Sunday
Mar252007

JRuby 1.0 Nears Release

In software, nothing sets my heart aflutter like new developments in Ruby/Rails-land. If all you want to do is make a quick, CRUD app, there really is nothing better, and in fact we'll see one of those new CRUD-apps (a [Digg](http://digg.com)-clone for vetting product features) next week.

I am intrigued by developments from Sun on JRuby (Ruby running as a first-class language in a Java virtual machine), and the prospect of JRuby going 1.0.

The current Ruby/Rails isn't particularly mature nor thread-safe, so using it for Enterprise-level development is basically a stretch. JRuby could make Ruby and Rails for enterprise development worth considering. It's definitely worth keeping an eye on.

Anybody interested in joining the hypefest should check out two tutorials: Rolling with Ruby on Rails, and it's successor Rolling with Ruby on Rails, Part 2.

There's a lot of leading-edge work and thinking coming out of RoR, and if you're a professional computer scientist of just a webby hobbyist it's worth your time to check it out.

Saturday
Mar242007

Managing Software - Part I

How Good Software Goes Bad

There is a certain brand of humor that only a software developer can understand. Writing computer code well requires not only remarkable logical or linguistic skill, but the ability to translate through layers of abstraction (from the "real world" to the machine) as well.

And so, managing software projects and people is a bit different than managing other things. The biggest single risk in any software project is "lack of communication" (see the cartoons above and below), and this blog is one small step in hopes of opening lines of communication.

It is sometimes hard to communicate even the most basic elements of a development effort. In search of better communication I've been working with Darcy to try to implement a means of tracking Development that is gentle on the developer, but rich in the information it provides. We're working to implement a form of painless schedule.

A bit of scheduling can really open channels of communication, as a decent schedule and trends provides a ready, day-to-day answer to some key questions:

  • What's the next milestone?
  • What's in it?
  • Who is working on it?
  • When is it expected to be delivered?
  • Where are the biggest risks?

It's hard to believe that such fundamental information can be had with about 5 minutes per day per developer, but I've seen it be so. In my experience the ability to answer such questions routinely completely changes the communication dynamic for teams writing software.

More on this to follow...

How Good Software Goes Bad

Friday
Mar232007

All in the Family

Accidental Empires

I miss Accidental Empires - the characters described in it are now in their dotage, but in its day it was the only book on tech that gave the proper human context to Silicon Valley. It's easy to read the news, and see a sterile world of one big company doing business with another. AE blew the cover on that, and showed a world smart, vain people trying to one-up each other.

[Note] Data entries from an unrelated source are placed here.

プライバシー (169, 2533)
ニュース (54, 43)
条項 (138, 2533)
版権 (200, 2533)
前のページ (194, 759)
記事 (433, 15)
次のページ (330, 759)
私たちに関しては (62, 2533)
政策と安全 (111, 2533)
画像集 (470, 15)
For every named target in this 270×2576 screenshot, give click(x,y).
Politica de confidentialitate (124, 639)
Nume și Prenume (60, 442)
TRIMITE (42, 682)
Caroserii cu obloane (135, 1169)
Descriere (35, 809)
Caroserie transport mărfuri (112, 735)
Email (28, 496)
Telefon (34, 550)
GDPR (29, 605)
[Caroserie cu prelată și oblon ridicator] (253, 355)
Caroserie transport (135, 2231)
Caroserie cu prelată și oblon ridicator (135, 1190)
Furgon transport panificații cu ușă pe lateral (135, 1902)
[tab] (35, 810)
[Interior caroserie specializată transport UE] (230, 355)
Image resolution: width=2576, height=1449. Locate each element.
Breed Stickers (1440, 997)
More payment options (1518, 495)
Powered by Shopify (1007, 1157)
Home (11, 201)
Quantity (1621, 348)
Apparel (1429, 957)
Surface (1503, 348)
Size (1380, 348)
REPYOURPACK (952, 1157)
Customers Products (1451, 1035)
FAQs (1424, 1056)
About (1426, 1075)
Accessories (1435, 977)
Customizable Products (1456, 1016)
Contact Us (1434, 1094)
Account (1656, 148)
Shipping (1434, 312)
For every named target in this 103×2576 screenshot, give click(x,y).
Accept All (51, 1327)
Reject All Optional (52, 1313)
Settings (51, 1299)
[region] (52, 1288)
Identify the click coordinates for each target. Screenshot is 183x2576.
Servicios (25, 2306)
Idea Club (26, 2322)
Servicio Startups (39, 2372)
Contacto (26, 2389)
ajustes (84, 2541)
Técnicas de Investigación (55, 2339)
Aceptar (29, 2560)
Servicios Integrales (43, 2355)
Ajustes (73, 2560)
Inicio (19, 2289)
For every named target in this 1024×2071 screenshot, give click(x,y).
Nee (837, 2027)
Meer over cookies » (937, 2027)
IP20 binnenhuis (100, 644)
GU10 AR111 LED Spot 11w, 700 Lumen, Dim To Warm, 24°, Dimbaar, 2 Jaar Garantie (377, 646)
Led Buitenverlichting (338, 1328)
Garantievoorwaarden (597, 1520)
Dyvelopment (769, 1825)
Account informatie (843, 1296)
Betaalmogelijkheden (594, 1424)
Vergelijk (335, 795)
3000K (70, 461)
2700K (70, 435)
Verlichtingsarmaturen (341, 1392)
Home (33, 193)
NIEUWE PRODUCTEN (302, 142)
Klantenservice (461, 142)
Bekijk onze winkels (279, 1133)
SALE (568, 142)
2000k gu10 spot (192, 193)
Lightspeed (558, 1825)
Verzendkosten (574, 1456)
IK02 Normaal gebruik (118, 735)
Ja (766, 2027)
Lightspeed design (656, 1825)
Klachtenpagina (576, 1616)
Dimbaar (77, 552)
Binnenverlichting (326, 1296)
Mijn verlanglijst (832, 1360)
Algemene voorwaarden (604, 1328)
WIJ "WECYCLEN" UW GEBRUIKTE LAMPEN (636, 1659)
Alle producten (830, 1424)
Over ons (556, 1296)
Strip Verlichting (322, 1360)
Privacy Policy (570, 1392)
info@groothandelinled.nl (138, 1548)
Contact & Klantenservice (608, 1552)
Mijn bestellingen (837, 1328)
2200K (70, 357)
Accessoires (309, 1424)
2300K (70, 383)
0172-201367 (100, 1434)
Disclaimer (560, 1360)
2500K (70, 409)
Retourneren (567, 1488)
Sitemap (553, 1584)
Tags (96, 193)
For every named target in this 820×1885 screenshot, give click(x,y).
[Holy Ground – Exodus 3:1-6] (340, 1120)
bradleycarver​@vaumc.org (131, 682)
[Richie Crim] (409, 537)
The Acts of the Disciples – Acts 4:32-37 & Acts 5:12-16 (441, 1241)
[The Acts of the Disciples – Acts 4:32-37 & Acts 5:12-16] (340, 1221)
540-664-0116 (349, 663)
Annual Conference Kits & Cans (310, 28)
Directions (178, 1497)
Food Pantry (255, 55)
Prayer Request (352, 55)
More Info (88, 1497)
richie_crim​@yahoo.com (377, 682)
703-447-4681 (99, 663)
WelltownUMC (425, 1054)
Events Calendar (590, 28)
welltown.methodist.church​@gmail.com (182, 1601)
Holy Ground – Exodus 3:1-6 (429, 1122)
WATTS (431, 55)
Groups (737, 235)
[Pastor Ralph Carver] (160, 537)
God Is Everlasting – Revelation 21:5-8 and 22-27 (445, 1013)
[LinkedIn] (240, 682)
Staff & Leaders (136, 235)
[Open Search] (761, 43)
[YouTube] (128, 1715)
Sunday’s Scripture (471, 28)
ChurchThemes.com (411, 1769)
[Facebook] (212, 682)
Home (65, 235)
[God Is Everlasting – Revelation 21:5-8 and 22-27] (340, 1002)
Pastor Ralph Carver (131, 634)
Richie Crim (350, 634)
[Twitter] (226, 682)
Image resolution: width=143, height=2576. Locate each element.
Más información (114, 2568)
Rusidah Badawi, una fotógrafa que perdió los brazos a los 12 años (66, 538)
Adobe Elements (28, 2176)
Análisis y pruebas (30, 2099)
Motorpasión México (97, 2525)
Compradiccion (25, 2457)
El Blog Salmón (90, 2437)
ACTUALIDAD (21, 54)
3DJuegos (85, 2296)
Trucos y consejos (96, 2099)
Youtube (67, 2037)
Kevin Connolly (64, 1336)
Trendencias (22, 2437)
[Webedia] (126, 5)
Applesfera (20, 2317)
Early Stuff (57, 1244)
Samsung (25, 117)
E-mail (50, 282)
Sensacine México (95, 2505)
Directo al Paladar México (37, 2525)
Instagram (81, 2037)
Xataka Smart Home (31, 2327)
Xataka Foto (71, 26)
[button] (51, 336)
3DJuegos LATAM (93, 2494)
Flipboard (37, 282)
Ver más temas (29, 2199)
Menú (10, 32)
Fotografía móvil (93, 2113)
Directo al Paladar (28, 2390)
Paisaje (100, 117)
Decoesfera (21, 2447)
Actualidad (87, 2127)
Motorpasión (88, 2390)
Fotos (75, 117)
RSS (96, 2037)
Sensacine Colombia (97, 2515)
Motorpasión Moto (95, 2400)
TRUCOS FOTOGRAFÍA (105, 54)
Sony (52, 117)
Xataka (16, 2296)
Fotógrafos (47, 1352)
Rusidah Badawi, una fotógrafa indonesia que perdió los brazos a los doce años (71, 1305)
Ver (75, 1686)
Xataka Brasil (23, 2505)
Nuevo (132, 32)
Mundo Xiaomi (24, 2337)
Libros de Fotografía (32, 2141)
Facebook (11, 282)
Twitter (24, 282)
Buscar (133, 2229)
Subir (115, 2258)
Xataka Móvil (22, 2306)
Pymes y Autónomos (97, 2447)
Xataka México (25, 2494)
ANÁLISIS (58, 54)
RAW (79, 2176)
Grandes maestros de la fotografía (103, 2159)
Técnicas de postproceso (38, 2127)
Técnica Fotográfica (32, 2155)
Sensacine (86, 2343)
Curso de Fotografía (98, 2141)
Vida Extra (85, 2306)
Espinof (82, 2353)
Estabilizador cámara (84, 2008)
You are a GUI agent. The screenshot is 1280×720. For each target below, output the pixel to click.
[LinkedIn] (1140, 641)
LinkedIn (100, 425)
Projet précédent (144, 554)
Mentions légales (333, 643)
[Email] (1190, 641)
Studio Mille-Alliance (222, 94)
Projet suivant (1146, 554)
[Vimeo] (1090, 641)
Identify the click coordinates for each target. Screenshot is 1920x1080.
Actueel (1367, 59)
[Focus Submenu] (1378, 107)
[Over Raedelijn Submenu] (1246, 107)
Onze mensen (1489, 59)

If you don't know the people you miss the news. Take this story: Oracle claims Yahoo has defected. On the surface, the story looks pretty simple:

  • Oracle makes a big move into open source, feeding on RedHat's business - and then
  • Oracle snares a big customer win

That's the simple story. Scratch a bit deeper, and you find this: Open Source Business Models - Brent Williams' terrific and influential paper from Eclipse.con. Believe today's press, and Oracle has a big win - believe Brent Williams, and Oracle's entry into Open Source has been a complete failure. Who to believe?

Follow the people, and I think the truth can be found. If you know the people, you might discover that the driver behind the Yahoo! side of the deal was most likely CTO Farzad Nazem. Dig just a bit deeper than that, and you'll know that Farzad and his wife were both (Oracle CEO) Larry Ellison lieutenants in the old days. Know just a bit more, and you'll know that Farzad and his wife were married in Larry's house.

So, Larry was looking at a failure, needed a deal, and called in a favor. Oracle's open source initiative is probably still hurting, but they've got a win in the press, and maybe can build on that.

SO ... what to take out of this? Read Brent Williams' paper because strategy matters...

Tuesday
Mar202007

The Father of Fortran Passes On

Fortran was the first computer language I ever learned, an experience I found so odious that it was four years before I even attempted another language (C - much better experience), and so it is with uneven sadness (miss him, not Fortran) I report the passing of John Backus.

Fortran was fine for scientific programming, but to my knowledge was practically useless for anything else, and gave computer science much of the nerdy, why-would-you-ever-want-to-slog-though-this reputation it still suffers from today. I genuinely lament the passing of any Turing Award winner, but really, we deserved better.

All of this is not so for Backus' contemporary John McCarthy) . Now THERE was a giant!

Friday
Mar162007

Godzilla vs. Mothra Part I

I love standards battles - it's the lifeblood of advancement in software technology. I've already written a bit on RIAs (Rich Internet Applications) and this seemed to be (when I wrote it) The Battle of 2007.

Another fine article in the emerging series pits Ajax and Flex.

Dan Webb's blog is one I read regularly - he's always good, and very good at citing other articles.